§ Aim of the exercise
Copy out the blog posts below word for word, from the first date line to the final sentence.

Saturday, March 8, 2008

its hopeless

My mother will not listen to reason. When faced with logical and valid concerns about her decision to marry her boyfriend of two months next week she (and his) only response is that they are doing it because they want to and because they can.

Saturday, March 1, 2008

The Patchwork Tree

Knitting has been taking a back seat to my newest interest- embroidery. My first project was a blended piece. The trunk of the tree was knitted in some novelty yarn and then couched onto the fabric background. It was pretty much freeform. I didn't draw anything out beforehand and just dove in and started stitching. I learned a lot and went through stages of not liking results and then just continuing to work the piece until I liked it more. Ultimately, I'm happy with my results from my first foray into embroidery. Well.. not technically my first since I did a couple things in high school but this was the first time that I actually picked up a book to learn a specific way to stitch.
I'm on the home stretch of my second project. I think I'm done with the main image and now I just need to put a fabric back on it and finish the edges nicely. I'm still trying to decide what color to use for the border. I'm thinking I'll keep it minimalistic and just use some black fabric for a border with stitching done around in the same color as the branches.

Wednesday, February 27, 2008

artistic inspiration

Recently I've been spending alot of time browsing the handmade goods on Etsy.
I find it to be a wealth of inspiration. So much so that I've gotten back to some other art forms that had been shoved to the wayside by my newfound love of knitting. A few years ago I discovered woodburning- or pyrography if you want to be really geeky about it- and just loved it. There's something so haunting about the finished product that I just love. Perfect examples can be seen in my favorites list which is linked in the sidebar as Beautiful Things. There are a couple of tagua nut pendants that are done with a combination of burning and oil painting that I just adore and have inspired me to try my hand at something similar. I bought some tagua nut slices and took my cheapo wood burning tool to a couple. My results have been less than what I hoped for and I think part of the issue is that my tool is just inadequate. It's the $10 dollar variety from a craft store. I'm going to keep at it though and see where it goes. I went and got a piece of basswood to practice on and found that it's much easier to get nice results from that than the tagua.

§ Collected data
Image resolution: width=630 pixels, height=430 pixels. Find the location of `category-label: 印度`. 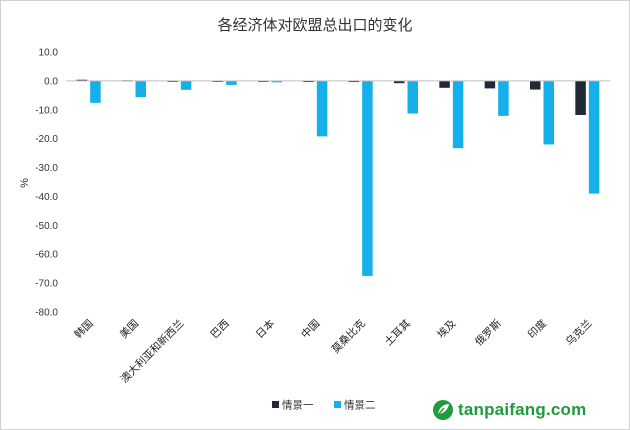

category-label: 印度 is located at coordinates (537, 329).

§ Solution to the problem
Saturday, March 8, 2008

its hopeless

My mother will not listen to reason. When faced with logical and valid concerns about her decision to marry her boyfriend of two months next week she (and his) only response is that they are doing it because they want to and because they can.

Saturday, March 1, 2008

The Patchwork Tree

Knitting has been taking a back seat to my newest interest- embroidery. My first project was a blended piece. The trunk of the tree was knitted in some novelty yarn and then couched onto the fabric background. It was pretty much freeform. I didn't draw anything out beforehand and just dove in and started stitching. I learned a lot and went through stages of not liking results and then just continuing to work the piece until I liked it more. Ultimately, I'm happy with my results from my first foray into embroidery. Well.. not technically my first since I did a couple things in high school but this was the first time that I actually picked up a book to learn a specific way to stitch.
I'm on the home stretch of my second project. I think I'm done with the main image and now I just need to put a fabric back on it and finish the edges nicely. I'm still trying to decide what color to use for the border. I'm thinking I'll keep it minimalistic and just use some black fabric for a border with stitching done around in the same color as the branches.

Wednesday, February 27, 2008

artistic inspiration

Recently I've been spending alot of time browsing the handmade goods on Etsy.
I find it to be a wealth of inspiration. So much so that I've gotten back to some other art forms that had been shoved to the wayside by my newfound love of knitting. A few years ago I discovered woodburning- or pyrography if you want to be really geeky about it- and just loved it. There's something so haunting about the finished product that I just love. Perfect examples can be seen in my favorites list which is linked in the sidebar as Beautiful Things. There are a couple of tagua nut pendants that are done with a combination of burning and oil painting that I just adore and have inspired me to try my hand at something similar. I bought some tagua nut slices and took my cheapo wood burning tool to a couple. My results have been less than what I hoped for and I think part of the issue is that my tool is just inadequate. It's the $10 dollar variety from a craft store. I'm going to keep at it though and see where it goes. I went and got a piece of basswood to practice on and found that it's much easier to get nice results from that than the tagua.